• **Written task 1**
Recast the entries as a Markdown table with the columns Row and Line, covering everything from the start of the entries down to the line that contains "Looking at the", both ends included. Skip blank lines and leave the pictures out.

• **Passage provided**
○ ○ ○ ○

No server console display after Grub screen until fully booted and pressing Ctrl-Alt-F1/8

Bug #1656605 reported by Michael Lueck
6
This bug affects 1 person
Affects Status Importance Assigned to Milestone
linux (Ubuntu)
Incomplete
High
Unassigned
Xenial
Incomplete
High
Unassigned
release-upgrader-apt (Ubuntu)
New
Undecided
Unassigned
Xenial
New
Undecided
Unassigned

Bug Description

Today I did our first production 14.04 to 16.04 LTS server upgrade. I had done so a couple of times successfully on test server machines. Upon booting up on the 16.04 system/kernel, after the Grub screen the server console screen is completely blank.

Someone suggested using Ctrl-Alt-F1/8, and indeed pressing those hotkeys does toggle through the tty screens.

There is no boot process logged to the server console screen.

I did have the last 14.04 kernel yet installed, so selected that one from the Grub menu. Booting that 14.04 kernel, then server console display behaves normally.

So I suspected perhaps a bum install of the 16.04 kernel. I used the following commands while booted to the 14.04 kernel to reinstall the 16.04 kernel:

$ sudo dpkg -P linux-image-4.4.0-59-generic linux-image-extra-4.4.0-59-generic linux-image-generic
$ sudo apt-get install linux-image-generic

Same results booting the 16.04 kernel after those steps.

Hardware spec is an Intel Atom D945GCLF2D boxed motherboard with Intel Atom 330 Dual-Core processor and 2GB RAM. RAID is 3Ware SATA RAID.

○ ○ ○ ○

• **Data rows**
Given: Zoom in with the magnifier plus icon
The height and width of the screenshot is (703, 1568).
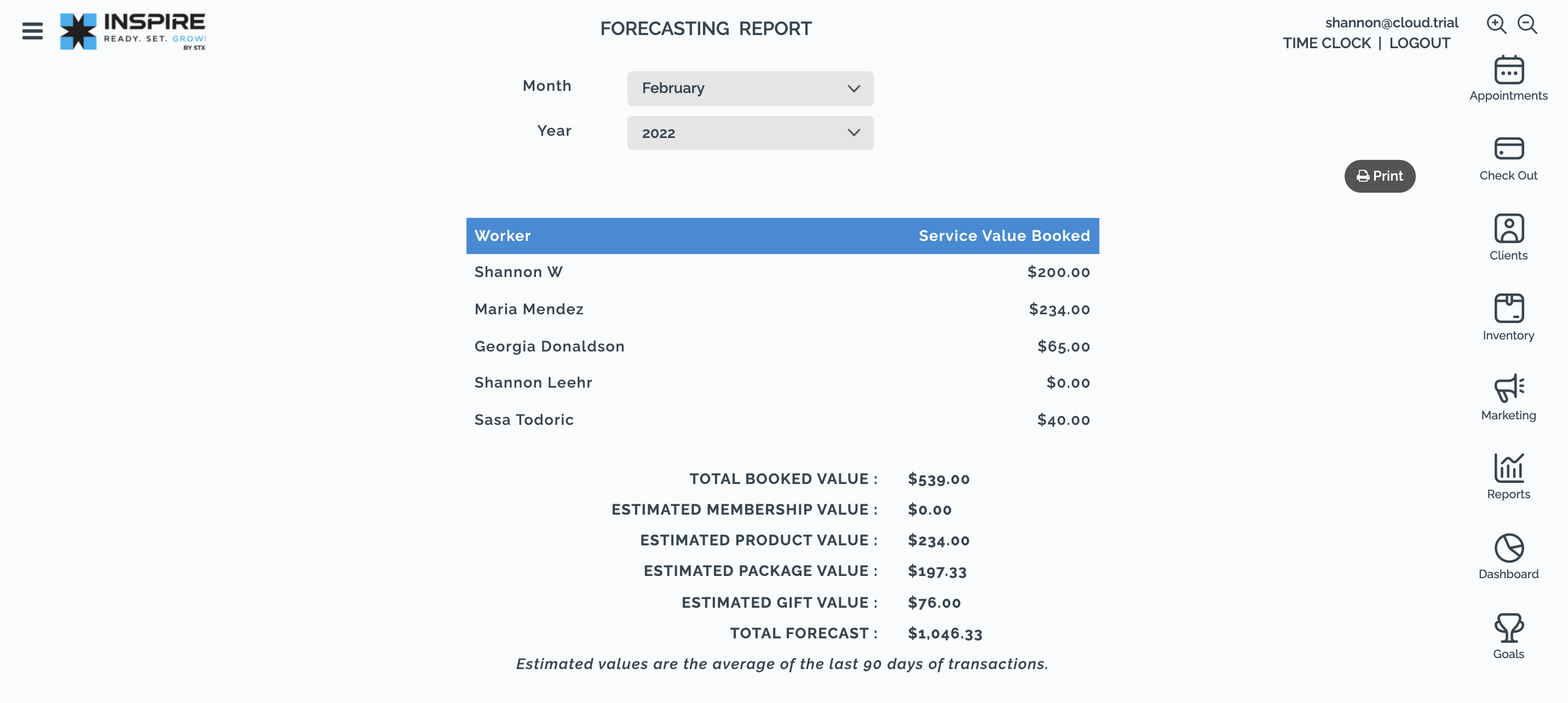Looking at the screenshot, I should click(1496, 24).
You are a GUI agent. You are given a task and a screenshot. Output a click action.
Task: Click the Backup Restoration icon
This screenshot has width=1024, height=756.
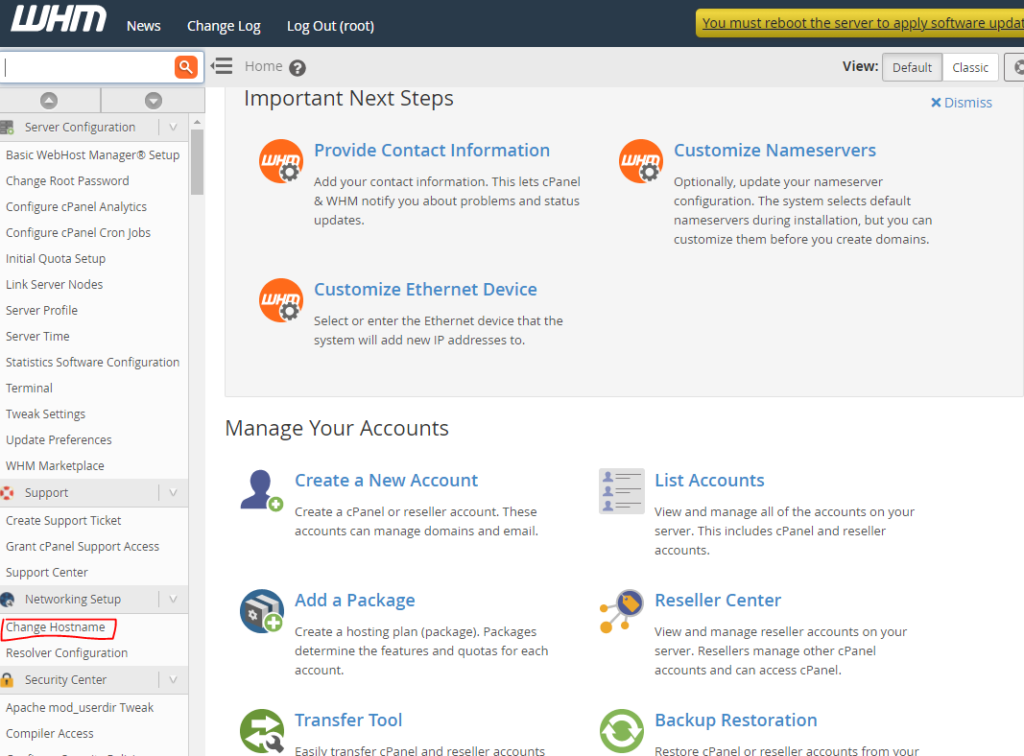(621, 731)
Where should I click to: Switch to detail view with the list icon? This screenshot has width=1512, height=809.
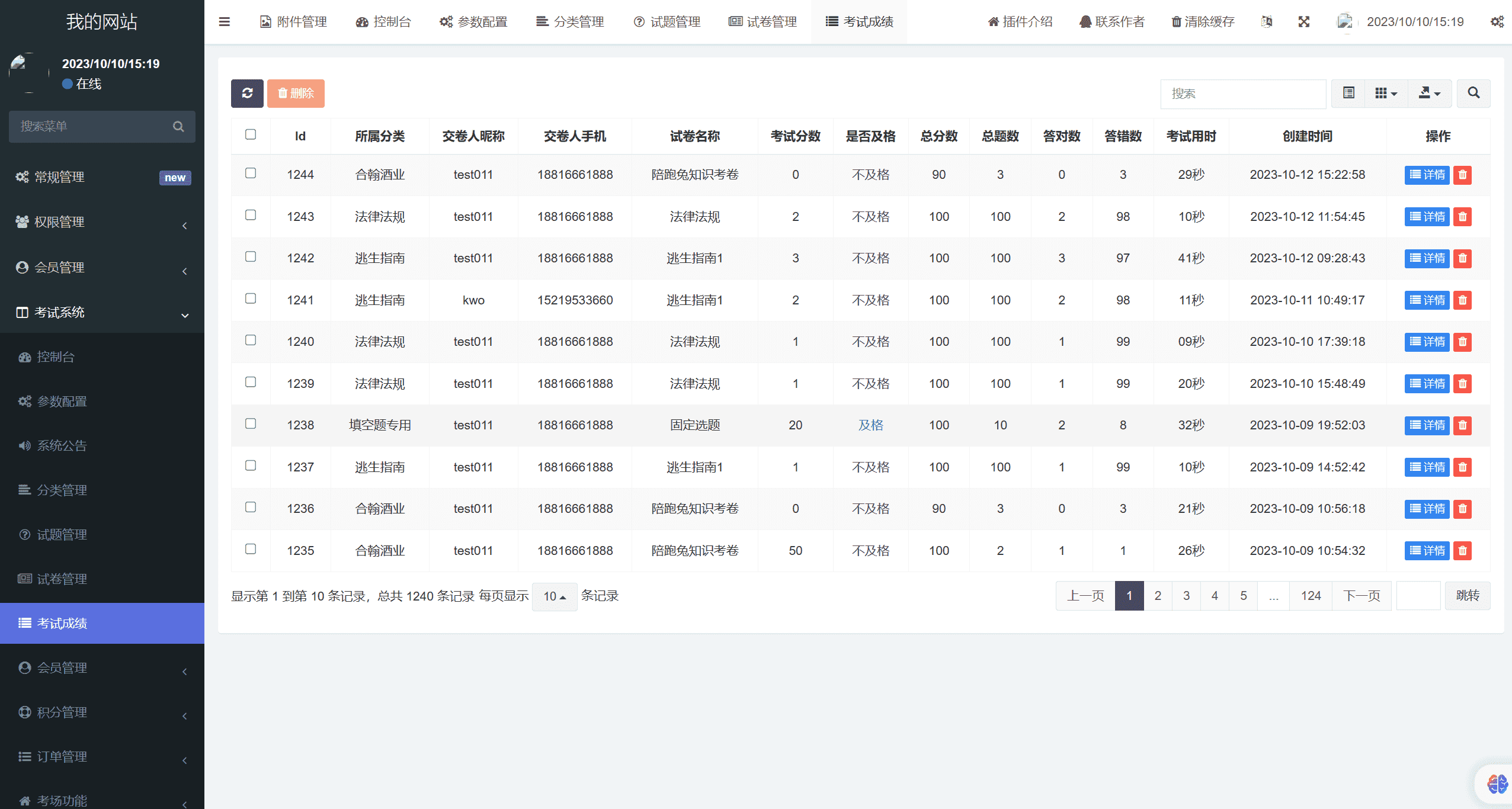click(1348, 93)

○ ○ ○ ○

• **Written task 2**
In the bug report about the blank server console, what RAID does the hardware use?

• **Reply 1**
| Row | Line |
|---|---|
| 1 | Given: Zoom in with the magnifier plus icon |
| 2 | The height and width of the screenshot is (703, 1568). |
| 3 | Looking at the screenshot, I should click(1496, 24). |

• **Reply 2**
3Ware SATA RAID.